=== Data section ===

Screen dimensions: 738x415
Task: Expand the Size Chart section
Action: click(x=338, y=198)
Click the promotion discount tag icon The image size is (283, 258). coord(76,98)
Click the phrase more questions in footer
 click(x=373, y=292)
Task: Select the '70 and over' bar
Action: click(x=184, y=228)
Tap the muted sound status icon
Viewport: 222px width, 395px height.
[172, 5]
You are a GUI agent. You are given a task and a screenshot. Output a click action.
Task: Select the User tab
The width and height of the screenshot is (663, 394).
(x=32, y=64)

===
=== Data section ===

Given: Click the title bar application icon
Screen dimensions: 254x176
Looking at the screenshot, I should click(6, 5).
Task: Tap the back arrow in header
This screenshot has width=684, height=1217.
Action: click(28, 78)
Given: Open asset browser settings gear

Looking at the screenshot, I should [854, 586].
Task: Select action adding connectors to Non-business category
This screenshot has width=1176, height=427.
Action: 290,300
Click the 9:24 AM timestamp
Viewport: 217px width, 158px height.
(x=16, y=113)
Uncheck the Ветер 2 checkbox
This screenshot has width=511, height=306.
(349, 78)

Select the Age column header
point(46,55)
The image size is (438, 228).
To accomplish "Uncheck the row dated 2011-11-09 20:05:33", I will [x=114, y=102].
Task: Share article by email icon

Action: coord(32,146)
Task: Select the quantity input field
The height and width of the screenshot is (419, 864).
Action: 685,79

===

Your task. Determine the count of lines in the data above with the string "image" in them, and give that count alone.

Result of this exercise. 2